On peut établir un parallélisme intéressant entre la Louisiane française et la « Sainte Expérience » de Pennsylvanie. Dans l’un et l’autre territoire, les relations entre colons et Indiens furent exemplaires, si on les compare à ce qui se passait dans les autres colonies britanniques. Il s’agissait, dans l’un et l’autre cas, d’une colonisation pacifique. W. Penn et R. Cavelier de la Salle avaient tous les deux pris la peine d’apprendre la langue des Indiens avec lesquels ils étaient en relation, et ils avaient gagné leur confiance. Mais ce qui est tout aussi intéressant, et bien mal connu, c’est la nature exceptionnelle des relations entre la Pennsylvanie et l’Amérique française tout au long des guerres franco-britanniques…
Les Français ignorent à quel point leur propre histoire a été mêlée à celle des Quakers, la « Société des Amis », en Amérique du Nord. Ils ont adopté les mêmes « grands hommes » que les Anglo Américains : G. Washington et B. Franklin, tous deux francophobes actifs pendant la guerre de sept ans, et ils ont oublié William Penn, partisan d’une co-existence pacifique entre Indiens, Anglais et Français en Amérique du Nord.
Les Quakers qui émigrèrent en Amérique du Nord au XVIIe siècle voulaient créer un Nouveau Monde Spirituel dans le Nouveau Monde. Ils furent combattus, voire persécutés par les autres colons britanniques. Leur histoire aurait pu constituer une épopée. Elle a été en partie gommée. C’est bien parce que cette histoire a été en partie gommée que des erreurs d’appréciation ont été commises dont la plus flagrante fut bien d’avaliser l’imposture de B. Franklin pris pour un quaker par les Français.

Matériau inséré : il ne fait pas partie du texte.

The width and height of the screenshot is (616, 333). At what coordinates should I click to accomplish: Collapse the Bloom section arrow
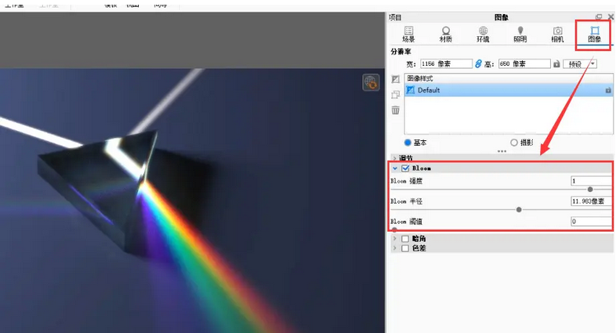tap(395, 168)
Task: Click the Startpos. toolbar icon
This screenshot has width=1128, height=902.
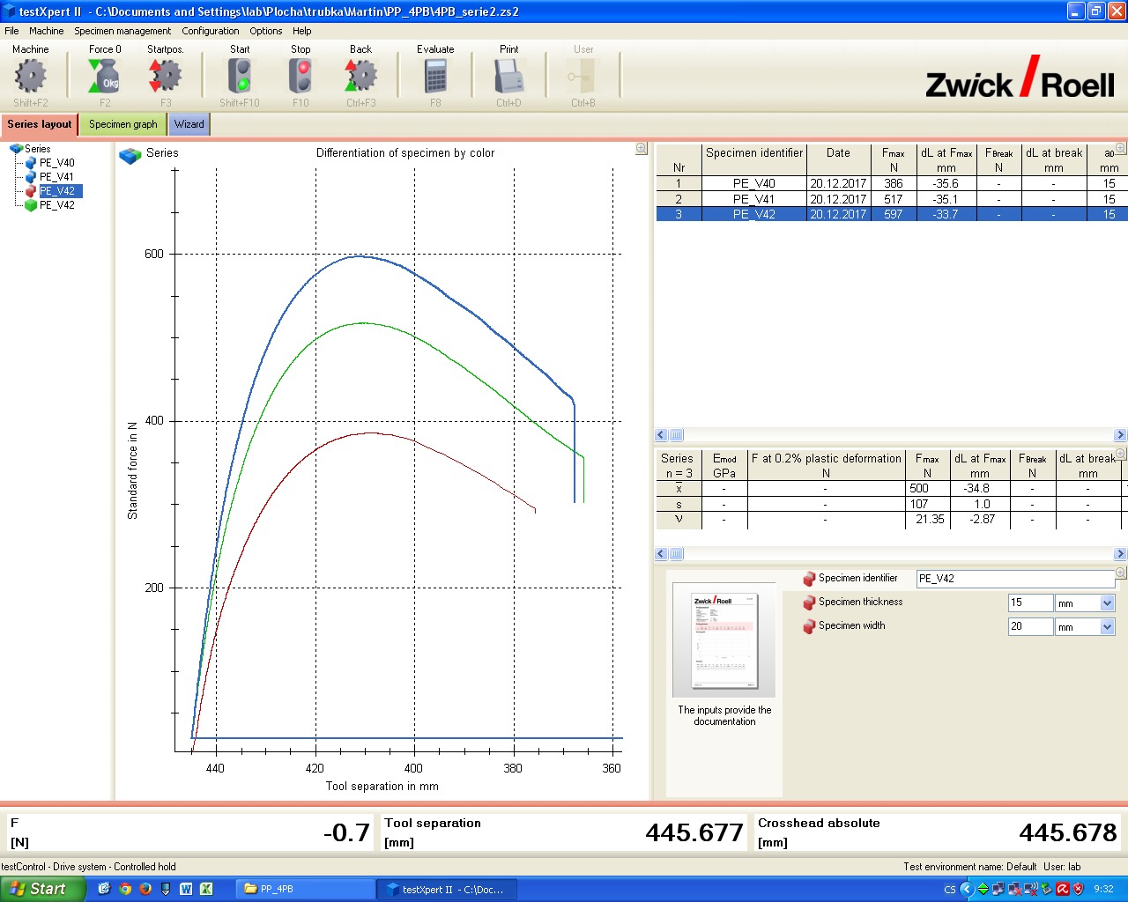Action: point(165,77)
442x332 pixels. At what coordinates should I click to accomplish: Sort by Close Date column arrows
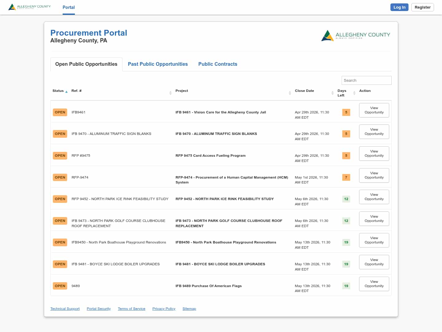(x=332, y=93)
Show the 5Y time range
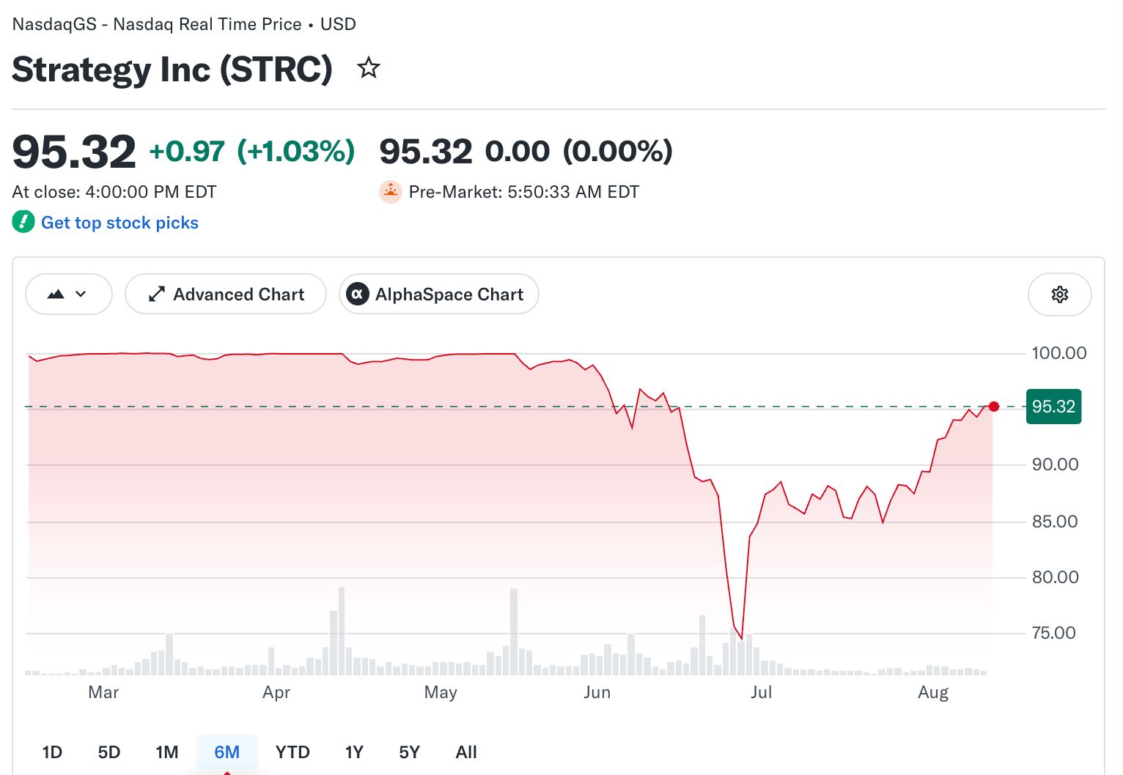 pyautogui.click(x=409, y=752)
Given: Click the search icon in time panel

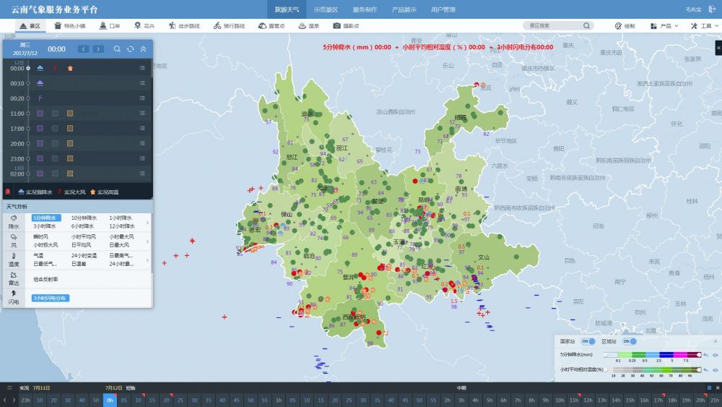Looking at the screenshot, I should click(117, 49).

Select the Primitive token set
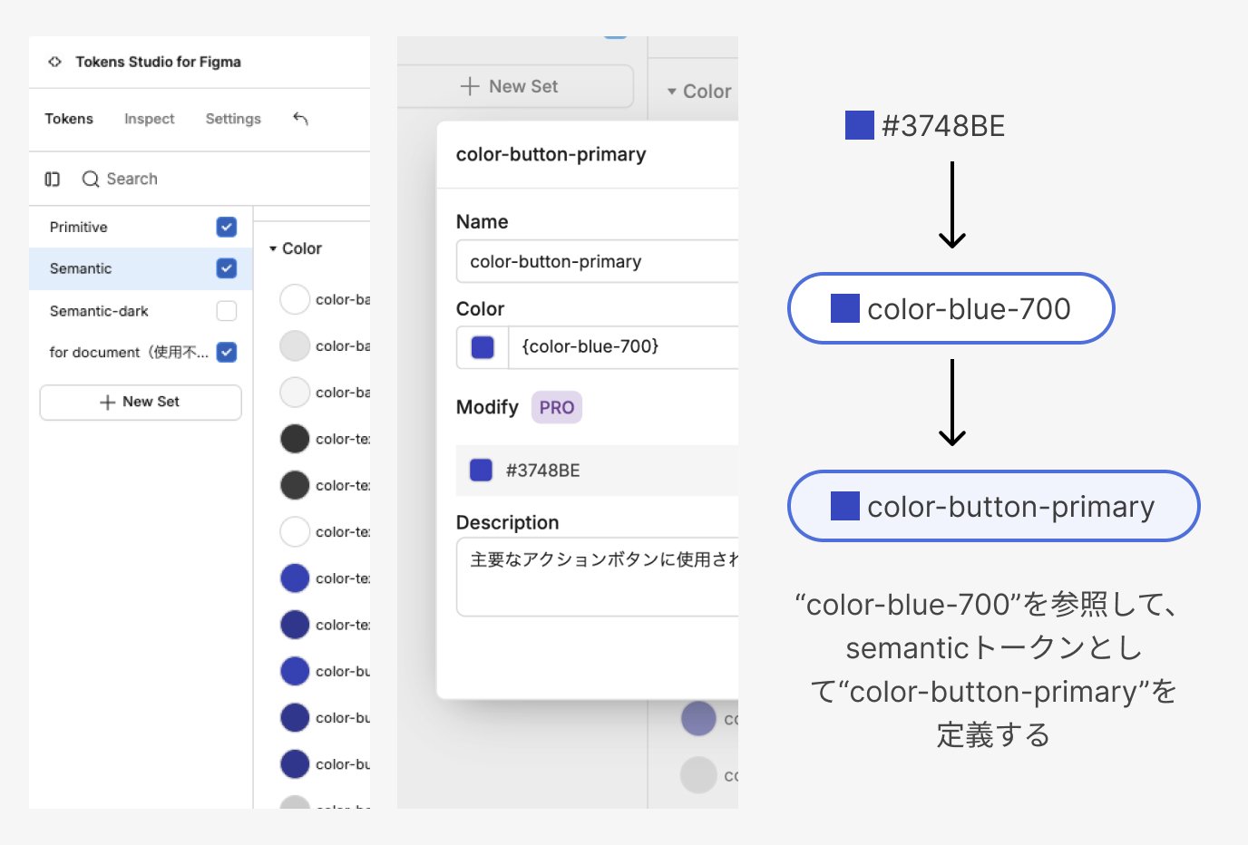[79, 228]
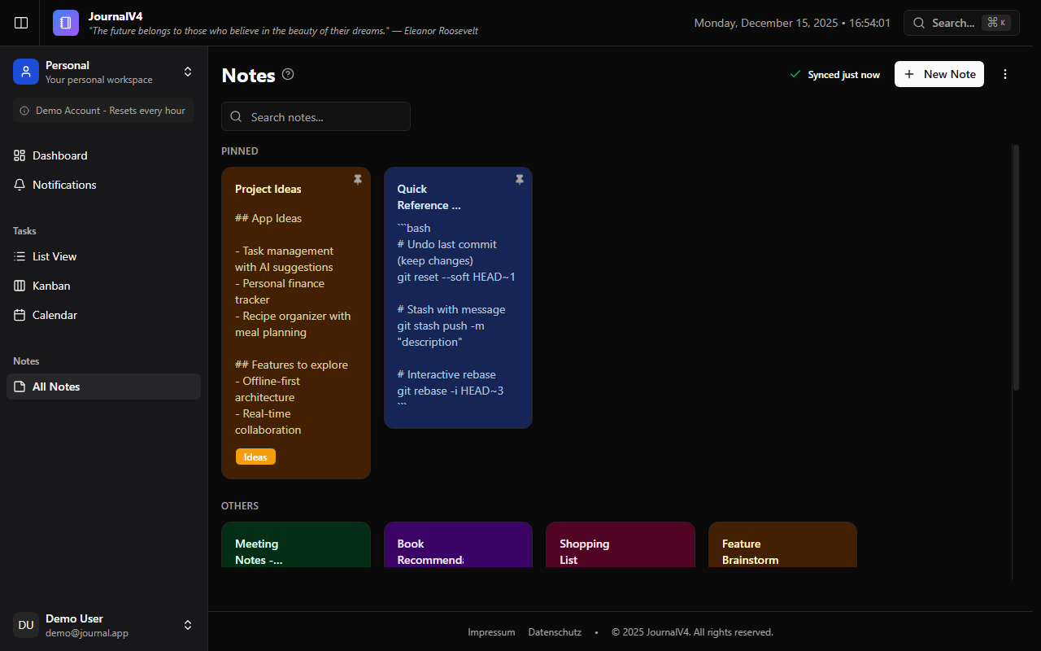Expand the Personal workspace switcher
The height and width of the screenshot is (651, 1041).
[x=188, y=72]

Enfin, nous voudrions attirer l’attention sur le fait que la Tradition met en relation le « pouvoir de la Foudre » avec l’Initiation. Or, n’est-il pas étrange que B. Franklin ait dû, précisément, sa réputation au « détournement de la foudre » ?
Rappelons que Jean et Jacques sont appelés « Boanerges » par le Christ, ce qui signifie « Fils du Tonnerre » et se traduit aussi par « fils de l’Energie » ; il semble donc que les deux « Boanerges » aient disposé d’une sorte de maîtrise de la foudre, véhicule d’information divine.